The paper will start from the assumption that semiotics today has advanced well
beyond the early insights of Peirce and Saussure, both of whom looked at signs rather
atomistically and in a decontextualised manner. Furthermore these thinkers tended to
view the icon, index and symbol as different kinds of signs. Such views are untenable
today.
Firstly, it needs to be shown what the nature of contextualisation entails, as a shift
from signification to cognitive semiosis. This implies both intertextuality and
intersubjectivity as a result both of the evolution of the species and the further evolution
of its culture. Highly evolved culture is made up of a complex of implicit and explicit
intertextual relations, resulting in increasing levels of abstraction that demand
concretisation through the hermeneutic activity of a constantly transforming subjectivity.

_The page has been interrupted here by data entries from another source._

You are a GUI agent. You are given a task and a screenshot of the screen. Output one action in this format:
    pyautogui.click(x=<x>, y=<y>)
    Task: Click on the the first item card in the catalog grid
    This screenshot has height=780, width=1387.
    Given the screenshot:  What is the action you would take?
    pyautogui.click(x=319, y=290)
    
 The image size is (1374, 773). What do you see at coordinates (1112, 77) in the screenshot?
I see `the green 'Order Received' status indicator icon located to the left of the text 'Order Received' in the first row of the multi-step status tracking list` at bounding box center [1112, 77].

This needs to be theorised so as to show up the nature of the symbolic order, which
nevertheless incorporates the iconic and indexical within itself. This incorporation means
that the iconic-indexical dynamics of zoosemiotics retain a presence within symbolic
human semiosis.
It will be shown that this insight is prefigured as the ̳animal kingdom of the spirit‘ in
Hegel‘s Phenomenology and that this raises the possibility of a more fully realised
symbolic realm in the further evolution of culture. This possibility flows from the fact
that human subjectivity may be expanded to a greater consciousness of the iconic-
indexical animality that is embedded in the symbolic order. This cannot mean an evasion
of the iconic-indexical realm but a greater awareness of it to be achieved through powers
of reflectivity.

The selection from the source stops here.